§ **To do**:
The whole answer is the data below, retyped exactly.

Stored data entries
┌──

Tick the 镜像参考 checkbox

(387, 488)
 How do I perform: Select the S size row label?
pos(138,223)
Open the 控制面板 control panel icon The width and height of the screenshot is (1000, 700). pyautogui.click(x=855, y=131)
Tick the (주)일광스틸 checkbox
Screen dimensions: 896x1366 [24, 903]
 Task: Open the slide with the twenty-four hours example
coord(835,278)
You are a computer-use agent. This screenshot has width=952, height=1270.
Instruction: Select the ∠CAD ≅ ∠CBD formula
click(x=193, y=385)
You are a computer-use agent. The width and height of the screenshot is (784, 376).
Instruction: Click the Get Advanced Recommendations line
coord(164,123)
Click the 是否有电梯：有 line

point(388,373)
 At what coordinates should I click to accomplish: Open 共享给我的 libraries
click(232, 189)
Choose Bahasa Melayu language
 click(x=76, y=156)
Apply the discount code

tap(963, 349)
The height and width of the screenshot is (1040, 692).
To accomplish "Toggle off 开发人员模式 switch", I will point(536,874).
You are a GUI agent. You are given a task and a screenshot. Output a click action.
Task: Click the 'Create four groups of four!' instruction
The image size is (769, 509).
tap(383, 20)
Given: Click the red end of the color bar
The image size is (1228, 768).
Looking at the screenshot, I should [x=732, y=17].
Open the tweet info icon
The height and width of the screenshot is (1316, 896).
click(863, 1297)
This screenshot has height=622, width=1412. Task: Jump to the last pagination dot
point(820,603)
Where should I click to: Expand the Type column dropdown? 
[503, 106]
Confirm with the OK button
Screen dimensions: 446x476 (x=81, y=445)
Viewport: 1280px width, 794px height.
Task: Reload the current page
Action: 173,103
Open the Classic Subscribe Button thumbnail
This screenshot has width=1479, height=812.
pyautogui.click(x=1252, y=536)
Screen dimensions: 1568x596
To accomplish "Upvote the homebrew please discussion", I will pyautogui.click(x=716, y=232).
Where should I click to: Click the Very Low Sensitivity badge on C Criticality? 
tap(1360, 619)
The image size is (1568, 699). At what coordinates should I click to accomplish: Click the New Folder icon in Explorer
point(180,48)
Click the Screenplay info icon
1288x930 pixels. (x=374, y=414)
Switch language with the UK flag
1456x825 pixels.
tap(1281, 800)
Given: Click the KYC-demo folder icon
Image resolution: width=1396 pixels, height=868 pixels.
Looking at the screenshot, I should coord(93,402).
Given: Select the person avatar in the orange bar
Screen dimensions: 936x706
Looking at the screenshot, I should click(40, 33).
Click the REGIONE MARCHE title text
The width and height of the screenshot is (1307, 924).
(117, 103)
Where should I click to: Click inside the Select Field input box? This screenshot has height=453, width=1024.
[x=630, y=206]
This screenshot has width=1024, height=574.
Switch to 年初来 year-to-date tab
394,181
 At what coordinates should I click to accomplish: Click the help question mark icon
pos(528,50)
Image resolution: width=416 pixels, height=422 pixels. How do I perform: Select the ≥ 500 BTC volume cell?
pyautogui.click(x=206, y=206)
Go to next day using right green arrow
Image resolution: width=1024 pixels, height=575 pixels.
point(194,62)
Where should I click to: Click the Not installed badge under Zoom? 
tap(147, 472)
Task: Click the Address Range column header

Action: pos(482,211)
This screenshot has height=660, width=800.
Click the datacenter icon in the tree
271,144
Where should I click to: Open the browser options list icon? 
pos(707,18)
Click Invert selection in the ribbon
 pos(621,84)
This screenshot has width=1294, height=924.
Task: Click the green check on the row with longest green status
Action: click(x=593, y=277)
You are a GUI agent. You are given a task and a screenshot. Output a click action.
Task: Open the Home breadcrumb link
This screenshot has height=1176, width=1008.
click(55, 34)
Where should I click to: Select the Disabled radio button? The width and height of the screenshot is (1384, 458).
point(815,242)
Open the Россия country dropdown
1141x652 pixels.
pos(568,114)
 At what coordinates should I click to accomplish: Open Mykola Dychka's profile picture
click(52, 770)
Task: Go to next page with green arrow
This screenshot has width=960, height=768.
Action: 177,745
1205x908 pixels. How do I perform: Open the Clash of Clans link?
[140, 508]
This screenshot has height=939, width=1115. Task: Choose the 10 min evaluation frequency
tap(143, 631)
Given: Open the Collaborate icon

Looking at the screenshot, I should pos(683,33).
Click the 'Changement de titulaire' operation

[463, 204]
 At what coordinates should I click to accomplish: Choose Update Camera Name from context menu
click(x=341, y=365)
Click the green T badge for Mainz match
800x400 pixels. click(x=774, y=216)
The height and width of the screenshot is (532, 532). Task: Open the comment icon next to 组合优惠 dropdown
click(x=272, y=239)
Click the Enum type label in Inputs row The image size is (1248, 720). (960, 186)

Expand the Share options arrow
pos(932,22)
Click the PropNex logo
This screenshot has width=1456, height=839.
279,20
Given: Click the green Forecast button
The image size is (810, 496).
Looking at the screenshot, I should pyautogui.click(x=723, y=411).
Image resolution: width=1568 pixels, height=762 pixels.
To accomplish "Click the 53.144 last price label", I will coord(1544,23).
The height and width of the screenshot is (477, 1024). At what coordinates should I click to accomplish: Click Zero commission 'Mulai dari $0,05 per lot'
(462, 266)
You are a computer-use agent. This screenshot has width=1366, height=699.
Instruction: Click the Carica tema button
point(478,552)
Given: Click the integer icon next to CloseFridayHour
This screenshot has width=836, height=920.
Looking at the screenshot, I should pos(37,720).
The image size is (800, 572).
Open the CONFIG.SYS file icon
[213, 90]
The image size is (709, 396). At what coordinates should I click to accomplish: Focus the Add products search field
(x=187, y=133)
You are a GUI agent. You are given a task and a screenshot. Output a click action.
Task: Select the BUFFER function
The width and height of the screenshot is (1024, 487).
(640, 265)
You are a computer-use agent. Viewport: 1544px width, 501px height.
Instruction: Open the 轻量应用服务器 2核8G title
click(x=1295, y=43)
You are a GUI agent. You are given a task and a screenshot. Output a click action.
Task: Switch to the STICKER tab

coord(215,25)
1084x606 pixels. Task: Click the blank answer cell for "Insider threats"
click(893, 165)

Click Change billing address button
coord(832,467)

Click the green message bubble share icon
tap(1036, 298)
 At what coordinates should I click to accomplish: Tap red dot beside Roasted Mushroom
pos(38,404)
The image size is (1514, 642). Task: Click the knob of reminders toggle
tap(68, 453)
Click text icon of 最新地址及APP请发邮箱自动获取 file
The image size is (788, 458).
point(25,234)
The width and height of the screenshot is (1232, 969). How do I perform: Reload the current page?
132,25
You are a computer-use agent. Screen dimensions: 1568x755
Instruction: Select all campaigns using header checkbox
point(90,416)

└──

§ **Written reply**:
Tick the 镜像参考 checkbox

(387, 488)
 How do I perform: Select the S size row label?
pos(138,223)
Open the 控制面板 control panel icon The width and height of the screenshot is (1000, 700). pyautogui.click(x=855, y=131)
Tick the (주)일광스틸 checkbox
Screen dimensions: 896x1366 [24, 903]
 Task: Open the slide with the twenty-four hours example
coord(835,278)
You are a computer-use agent. This screenshot has width=952, height=1270.
Instruction: Select the ∠CAD ≅ ∠CBD formula
click(x=193, y=385)
You are a computer-use agent. The width and height of the screenshot is (784, 376).
Instruction: Click the Get Advanced Recommendations line
coord(164,123)
Click the 是否有电梯：有 line

point(388,373)
 At what coordinates should I click to accomplish: Open 共享给我的 libraries
click(232, 189)
Choose Bahasa Melayu language
 click(x=76, y=156)
Apply the discount code

tap(963, 349)
The height and width of the screenshot is (1040, 692).
To accomplish "Toggle off 开发人员模式 switch", I will point(536,874).
You are a GUI agent. You are given a task and a screenshot. Output a click action.
Task: Click the 'Create four groups of four!' instruction
The image size is (769, 509).
tap(383, 20)
Given: Click the red end of the color bar
The image size is (1228, 768).
Looking at the screenshot, I should [x=732, y=17].
Open the tweet info icon
The height and width of the screenshot is (1316, 896).
click(863, 1297)
This screenshot has height=622, width=1412. Task: Jump to the last pagination dot
point(820,603)
Where should I click to: Expand the Type column dropdown? 
[503, 106]
Confirm with the OK button
Screen dimensions: 446x476 (x=81, y=445)
Viewport: 1280px width, 794px height.
Task: Reload the current page
Action: 173,103
Open the Classic Subscribe Button thumbnail
This screenshot has width=1479, height=812.
pyautogui.click(x=1252, y=536)
Screen dimensions: 1568x596
To accomplish "Upvote the homebrew please discussion", I will pyautogui.click(x=716, y=232).
Where should I click to: Click the Very Low Sensitivity badge on C Criticality? 
tap(1360, 619)
The image size is (1568, 699). At what coordinates should I click to accomplish: Click the New Folder icon in Explorer
point(180,48)
Click the Screenplay info icon
1288x930 pixels. (x=374, y=414)
Switch language with the UK flag
1456x825 pixels.
tap(1281, 800)
Given: Click the KYC-demo folder icon
Image resolution: width=1396 pixels, height=868 pixels.
Looking at the screenshot, I should coord(93,402).
Given: Select the person avatar in the orange bar
Screen dimensions: 936x706
Looking at the screenshot, I should click(40, 33).
Click the REGIONE MARCHE title text
The width and height of the screenshot is (1307, 924).
(117, 103)
Where should I click to: Click inside the Select Field input box? This screenshot has height=453, width=1024.
[x=630, y=206]
This screenshot has width=1024, height=574.
Switch to 年初来 year-to-date tab
394,181
 At what coordinates should I click to accomplish: Click the help question mark icon
pos(528,50)
Image resolution: width=416 pixels, height=422 pixels. How do I perform: Select the ≥ 500 BTC volume cell?
pyautogui.click(x=206, y=206)
Go to next day using right green arrow
Image resolution: width=1024 pixels, height=575 pixels.
point(194,62)
Where should I click to: Click the Not installed badge under Zoom? 
tap(147, 472)
Task: Click the Address Range column header

Action: pos(482,211)
This screenshot has height=660, width=800.
Click the datacenter icon in the tree
271,144
Where should I click to: Open the browser options list icon? 
pos(707,18)
Click Invert selection in the ribbon
 pos(621,84)
This screenshot has width=1294, height=924.
Task: Click the green check on the row with longest green status
Action: click(x=593, y=277)
You are a GUI agent. You are given a task and a screenshot. Output a click action.
Task: Open the Home breadcrumb link
This screenshot has height=1176, width=1008.
click(55, 34)
Where should I click to: Select the Disabled radio button? The width and height of the screenshot is (1384, 458).
point(815,242)
Open the Россия country dropdown
1141x652 pixels.
pos(568,114)
 At what coordinates should I click to accomplish: Open Mykola Dychka's profile picture
click(52, 770)
Task: Go to next page with green arrow
This screenshot has width=960, height=768.
Action: 177,745
1205x908 pixels. How do I perform: Open the Clash of Clans link?
[140, 508]
This screenshot has height=939, width=1115. Task: Choose the 10 min evaluation frequency
tap(143, 631)
Given: Open the Collaborate icon

Looking at the screenshot, I should pos(683,33).
Click the 'Changement de titulaire' operation

[463, 204]
 At what coordinates should I click to accomplish: Choose Update Camera Name from context menu
click(x=341, y=365)
Click the green T badge for Mainz match
800x400 pixels. click(x=774, y=216)
The height and width of the screenshot is (532, 532). Task: Open the comment icon next to 组合优惠 dropdown
click(x=272, y=239)
Click the Enum type label in Inputs row The image size is (1248, 720). (960, 186)

Expand the Share options arrow
pos(932,22)
Click the PropNex logo
This screenshot has width=1456, height=839.
279,20
Given: Click the green Forecast button
The image size is (810, 496).
Looking at the screenshot, I should pyautogui.click(x=723, y=411).
Image resolution: width=1568 pixels, height=762 pixels.
To accomplish "Click the 53.144 last price label", I will coord(1544,23).
The height and width of the screenshot is (477, 1024). At what coordinates should I click to accomplish: Click Zero commission 'Mulai dari $0,05 per lot'
(462, 266)
You are a computer-use agent. This screenshot has width=1366, height=699.
Instruction: Click the Carica tema button
point(478,552)
Given: Click the integer icon next to CloseFridayHour
This screenshot has width=836, height=920.
Looking at the screenshot, I should pos(37,720).
The image size is (800, 572).
Open the CONFIG.SYS file icon
[213, 90]
The image size is (709, 396). At what coordinates should I click to accomplish: Focus the Add products search field
(x=187, y=133)
You are a GUI agent. You are given a task and a screenshot. Output a click action.
Task: Select the BUFFER function
The width and height of the screenshot is (1024, 487).
(640, 265)
You are a computer-use agent. Viewport: 1544px width, 501px height.
Instruction: Open the 轻量应用服务器 2核8G title
click(x=1295, y=43)
You are a GUI agent. You are given a task and a screenshot. Output a click action.
Task: Switch to the STICKER tab

coord(215,25)
1084x606 pixels. Task: Click the blank answer cell for "Insider threats"
click(893, 165)

Click Change billing address button
coord(832,467)

Click the green message bubble share icon
tap(1036, 298)
 At what coordinates should I click to accomplish: Tap red dot beside Roasted Mushroom
pos(38,404)
The image size is (1514, 642). Task: Click the knob of reminders toggle
tap(68, 453)
Click text icon of 最新地址及APP请发邮箱自动获取 file
The image size is (788, 458).
point(25,234)
The width and height of the screenshot is (1232, 969). How do I perform: Reload the current page?
132,25
You are a computer-use agent. Screen dimensions: 1568x755
Instruction: Select all campaigns using header checkbox
point(90,416)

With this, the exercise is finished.